Exercise data:
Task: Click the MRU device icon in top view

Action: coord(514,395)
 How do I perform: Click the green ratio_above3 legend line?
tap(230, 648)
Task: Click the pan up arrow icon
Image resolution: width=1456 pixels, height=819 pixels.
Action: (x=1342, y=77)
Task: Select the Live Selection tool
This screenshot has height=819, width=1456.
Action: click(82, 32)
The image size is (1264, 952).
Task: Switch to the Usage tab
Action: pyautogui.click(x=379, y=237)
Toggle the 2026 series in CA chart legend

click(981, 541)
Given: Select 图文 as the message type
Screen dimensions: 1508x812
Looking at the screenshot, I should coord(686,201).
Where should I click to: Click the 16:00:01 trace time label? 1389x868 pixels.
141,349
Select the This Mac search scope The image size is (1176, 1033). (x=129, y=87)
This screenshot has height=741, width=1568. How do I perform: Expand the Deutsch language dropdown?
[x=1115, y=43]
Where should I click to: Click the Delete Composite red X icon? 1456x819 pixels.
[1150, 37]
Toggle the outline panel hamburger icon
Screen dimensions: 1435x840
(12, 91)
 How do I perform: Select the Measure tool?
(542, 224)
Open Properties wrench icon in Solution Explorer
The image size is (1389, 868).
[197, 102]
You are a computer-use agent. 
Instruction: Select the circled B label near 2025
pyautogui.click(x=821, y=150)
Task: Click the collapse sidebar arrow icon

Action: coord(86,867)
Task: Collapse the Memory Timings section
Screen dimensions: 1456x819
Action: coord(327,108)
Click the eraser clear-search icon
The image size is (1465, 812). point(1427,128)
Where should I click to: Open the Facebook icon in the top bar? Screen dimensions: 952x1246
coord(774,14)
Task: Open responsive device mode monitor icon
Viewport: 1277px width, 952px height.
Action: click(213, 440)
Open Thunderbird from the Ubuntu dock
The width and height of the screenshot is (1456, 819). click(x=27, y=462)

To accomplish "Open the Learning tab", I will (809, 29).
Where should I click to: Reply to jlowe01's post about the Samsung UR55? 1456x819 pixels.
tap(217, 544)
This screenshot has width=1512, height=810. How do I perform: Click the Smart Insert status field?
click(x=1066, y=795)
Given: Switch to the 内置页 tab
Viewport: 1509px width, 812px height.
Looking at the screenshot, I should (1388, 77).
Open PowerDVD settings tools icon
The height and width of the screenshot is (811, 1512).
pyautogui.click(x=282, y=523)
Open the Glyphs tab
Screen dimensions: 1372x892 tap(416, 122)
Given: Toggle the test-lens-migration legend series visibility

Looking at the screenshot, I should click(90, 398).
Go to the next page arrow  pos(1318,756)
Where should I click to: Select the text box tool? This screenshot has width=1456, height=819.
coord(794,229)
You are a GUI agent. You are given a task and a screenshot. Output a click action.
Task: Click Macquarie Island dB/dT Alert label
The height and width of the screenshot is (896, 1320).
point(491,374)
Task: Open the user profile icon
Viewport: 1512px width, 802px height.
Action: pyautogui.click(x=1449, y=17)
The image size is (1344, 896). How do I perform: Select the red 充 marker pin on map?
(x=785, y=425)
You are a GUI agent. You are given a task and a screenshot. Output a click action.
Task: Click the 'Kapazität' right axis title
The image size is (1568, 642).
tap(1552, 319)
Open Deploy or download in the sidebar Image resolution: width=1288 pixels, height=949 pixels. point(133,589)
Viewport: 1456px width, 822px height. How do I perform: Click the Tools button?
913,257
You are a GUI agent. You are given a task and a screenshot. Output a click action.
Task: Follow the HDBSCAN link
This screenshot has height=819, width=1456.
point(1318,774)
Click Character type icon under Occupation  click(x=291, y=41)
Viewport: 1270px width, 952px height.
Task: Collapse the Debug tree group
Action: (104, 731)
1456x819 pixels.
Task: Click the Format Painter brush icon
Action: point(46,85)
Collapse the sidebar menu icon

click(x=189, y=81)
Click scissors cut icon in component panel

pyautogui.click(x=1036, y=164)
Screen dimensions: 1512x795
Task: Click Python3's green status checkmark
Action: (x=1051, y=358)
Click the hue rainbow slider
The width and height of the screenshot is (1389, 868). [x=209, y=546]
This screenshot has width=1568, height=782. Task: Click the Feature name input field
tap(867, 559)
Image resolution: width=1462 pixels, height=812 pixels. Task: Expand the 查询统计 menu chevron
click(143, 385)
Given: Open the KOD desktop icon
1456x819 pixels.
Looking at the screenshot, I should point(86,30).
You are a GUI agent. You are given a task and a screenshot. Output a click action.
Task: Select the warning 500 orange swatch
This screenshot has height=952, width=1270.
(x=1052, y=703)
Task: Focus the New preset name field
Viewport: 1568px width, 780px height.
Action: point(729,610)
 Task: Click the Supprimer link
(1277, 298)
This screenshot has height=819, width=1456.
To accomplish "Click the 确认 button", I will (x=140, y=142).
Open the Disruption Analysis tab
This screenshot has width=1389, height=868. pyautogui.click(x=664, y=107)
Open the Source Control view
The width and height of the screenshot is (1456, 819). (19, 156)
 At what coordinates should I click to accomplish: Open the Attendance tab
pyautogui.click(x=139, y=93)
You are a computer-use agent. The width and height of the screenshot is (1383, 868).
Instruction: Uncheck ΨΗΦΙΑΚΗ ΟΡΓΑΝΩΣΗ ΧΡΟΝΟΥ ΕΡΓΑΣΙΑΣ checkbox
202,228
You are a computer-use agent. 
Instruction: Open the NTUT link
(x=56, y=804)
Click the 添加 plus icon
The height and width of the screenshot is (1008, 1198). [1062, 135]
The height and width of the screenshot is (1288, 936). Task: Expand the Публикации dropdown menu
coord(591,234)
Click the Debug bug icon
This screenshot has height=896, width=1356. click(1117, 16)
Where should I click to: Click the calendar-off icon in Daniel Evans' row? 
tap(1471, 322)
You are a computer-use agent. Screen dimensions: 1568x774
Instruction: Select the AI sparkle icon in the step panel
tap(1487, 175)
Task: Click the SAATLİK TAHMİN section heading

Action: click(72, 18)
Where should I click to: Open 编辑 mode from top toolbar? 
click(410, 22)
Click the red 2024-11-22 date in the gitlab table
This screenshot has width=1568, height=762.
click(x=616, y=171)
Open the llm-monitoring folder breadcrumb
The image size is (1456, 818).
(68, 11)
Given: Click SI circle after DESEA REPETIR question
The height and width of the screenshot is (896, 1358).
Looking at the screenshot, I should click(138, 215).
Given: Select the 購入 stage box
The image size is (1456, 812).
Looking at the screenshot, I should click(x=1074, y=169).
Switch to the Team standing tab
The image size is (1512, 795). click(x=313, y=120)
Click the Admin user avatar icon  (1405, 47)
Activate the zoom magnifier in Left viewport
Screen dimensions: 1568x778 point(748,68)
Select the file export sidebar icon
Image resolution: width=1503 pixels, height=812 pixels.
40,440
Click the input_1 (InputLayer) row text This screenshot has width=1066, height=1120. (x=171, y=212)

Exercise details:
Retype the material above in full, with nothing altered.

The completed task:
Task: Click the MRU device icon in top view

Action: coord(514,395)
 How do I perform: Click the green ratio_above3 legend line?
tap(230, 648)
Task: Click the pan up arrow icon
Image resolution: width=1456 pixels, height=819 pixels.
Action: (x=1342, y=77)
Task: Select the Live Selection tool
This screenshot has height=819, width=1456.
Action: click(82, 32)
The image size is (1264, 952).
Task: Switch to the Usage tab
Action: pyautogui.click(x=379, y=237)
Toggle the 2026 series in CA chart legend

click(981, 541)
Given: Select 图文 as the message type
Screen dimensions: 1508x812
Looking at the screenshot, I should coord(686,201).
Where should I click to: Click the 16:00:01 trace time label? 1389x868 pixels.
141,349
Select the This Mac search scope The image size is (1176, 1033). (x=129, y=87)
This screenshot has height=741, width=1568. How do I perform: Expand the Deutsch language dropdown?
[x=1115, y=43]
Where should I click to: Click the Delete Composite red X icon? 1456x819 pixels.
[1150, 37]
Toggle the outline panel hamburger icon
Screen dimensions: 1435x840
(12, 91)
 How do I perform: Select the Measure tool?
(542, 224)
Open Properties wrench icon in Solution Explorer
The image size is (1389, 868).
[197, 102]
You are a computer-use agent. 
Instruction: Select the circled B label near 2025
pyautogui.click(x=821, y=150)
Task: Click the collapse sidebar arrow icon

Action: coord(86,867)
Task: Collapse the Memory Timings section
Screen dimensions: 1456x819
Action: coord(327,108)
Click the eraser clear-search icon
The image size is (1465, 812). point(1427,128)
Where should I click to: Open the Facebook icon in the top bar? Screen dimensions: 952x1246
coord(774,14)
Task: Open responsive device mode monitor icon
Viewport: 1277px width, 952px height.
Action: click(213, 440)
Open Thunderbird from the Ubuntu dock
The width and height of the screenshot is (1456, 819). click(x=27, y=462)

To accomplish "Open the Learning tab", I will (809, 29).
Where should I click to: Reply to jlowe01's post about the Samsung UR55? 1456x819 pixels.
tap(217, 544)
This screenshot has width=1512, height=810. How do I perform: Click the Smart Insert status field?
click(x=1066, y=795)
Given: Switch to the 内置页 tab
Viewport: 1509px width, 812px height.
Looking at the screenshot, I should (1388, 77).
Open PowerDVD settings tools icon
The height and width of the screenshot is (811, 1512).
pyautogui.click(x=282, y=523)
Open the Glyphs tab
Screen dimensions: 1372x892 tap(416, 122)
Given: Toggle the test-lens-migration legend series visibility

Looking at the screenshot, I should click(90, 398).
Go to the next page arrow  pos(1318,756)
Where should I click to: Select the text box tool? This screenshot has width=1456, height=819.
coord(794,229)
You are a GUI agent. You are given a task and a screenshot. Output a click action.
Task: Click Macquarie Island dB/dT Alert label
The height and width of the screenshot is (896, 1320).
point(491,374)
Task: Open the user profile icon
Viewport: 1512px width, 802px height.
Action: pyautogui.click(x=1449, y=17)
The image size is (1344, 896). How do I perform: Select the red 充 marker pin on map?
(x=785, y=425)
You are a GUI agent. You are given a task and a screenshot. Output a click action.
Task: Click the 'Kapazität' right axis title
The image size is (1568, 642).
tap(1552, 319)
Open Deploy or download in the sidebar Image resolution: width=1288 pixels, height=949 pixels. point(133,589)
Viewport: 1456px width, 822px height. How do I perform: Click the Tools button?
913,257
You are a GUI agent. You are given a task and a screenshot. Output a click action.
Task: Follow the HDBSCAN link
This screenshot has height=819, width=1456.
point(1318,774)
Click Character type icon under Occupation  click(x=291, y=41)
Viewport: 1270px width, 952px height.
Task: Collapse the Debug tree group
Action: (104, 731)
1456x819 pixels.
Task: Click the Format Painter brush icon
Action: point(46,85)
Collapse the sidebar menu icon

click(x=189, y=81)
Click scissors cut icon in component panel

pyautogui.click(x=1036, y=164)
Screen dimensions: 1512x795
Task: Click Python3's green status checkmark
Action: (x=1051, y=358)
Click the hue rainbow slider
The width and height of the screenshot is (1389, 868). [x=209, y=546]
This screenshot has width=1568, height=782. Task: Click the Feature name input field
tap(867, 559)
Image resolution: width=1462 pixels, height=812 pixels. Task: Expand the 查询统计 menu chevron
click(143, 385)
Given: Open the KOD desktop icon
1456x819 pixels.
Looking at the screenshot, I should point(86,30).
You are a GUI agent. You are given a task and a screenshot. Output a click action.
Task: Select the warning 500 orange swatch
This screenshot has height=952, width=1270.
(x=1052, y=703)
Task: Focus the New preset name field
Viewport: 1568px width, 780px height.
Action: point(729,610)
 Task: Click the Supprimer link
(1277, 298)
This screenshot has height=819, width=1456.
To accomplish "Click the 确认 button", I will (x=140, y=142).
Open the Disruption Analysis tab
This screenshot has width=1389, height=868. pyautogui.click(x=664, y=107)
Open the Source Control view
The width and height of the screenshot is (1456, 819). (19, 156)
 At what coordinates should I click to accomplish: Open the Attendance tab
pyautogui.click(x=139, y=93)
You are a computer-use agent. The width and height of the screenshot is (1383, 868).
Instruction: Uncheck ΨΗΦΙΑΚΗ ΟΡΓΑΝΩΣΗ ΧΡΟΝΟΥ ΕΡΓΑΣΙΑΣ checkbox
202,228
You are a computer-use agent. 
Instruction: Open the NTUT link
(x=56, y=804)
Click the 添加 plus icon
The height and width of the screenshot is (1008, 1198). [1062, 135]
The height and width of the screenshot is (1288, 936). Task: Expand the Публикации dropdown menu
coord(591,234)
Click the Debug bug icon
This screenshot has height=896, width=1356. click(1117, 16)
Where should I click to: Click the calendar-off icon in Daniel Evans' row? 
tap(1471, 322)
You are a computer-use agent. Screen dimensions: 1568x774
Instruction: Select the AI sparkle icon in the step panel
tap(1487, 175)
Task: Click the SAATLİK TAHMİN section heading

Action: click(72, 18)
Where should I click to: Open 编辑 mode from top toolbar? 
click(410, 22)
Click the red 2024-11-22 date in the gitlab table
This screenshot has width=1568, height=762.
click(x=616, y=171)
Open the llm-monitoring folder breadcrumb
The image size is (1456, 818).
(68, 11)
Given: Click SI circle after DESEA REPETIR question
The height and width of the screenshot is (896, 1358).
Looking at the screenshot, I should click(138, 215).
Given: Select the 購入 stage box
The image size is (1456, 812).
Looking at the screenshot, I should click(x=1074, y=169).
Switch to the Team standing tab
The image size is (1512, 795). click(x=313, y=120)
Click the Admin user avatar icon  (1405, 47)
Activate the zoom magnifier in Left viewport
Screen dimensions: 1568x778 point(748,68)
Select the file export sidebar icon
Image resolution: width=1503 pixels, height=812 pixels.
40,440
Click the input_1 (InputLayer) row text This screenshot has width=1066, height=1120. (x=171, y=212)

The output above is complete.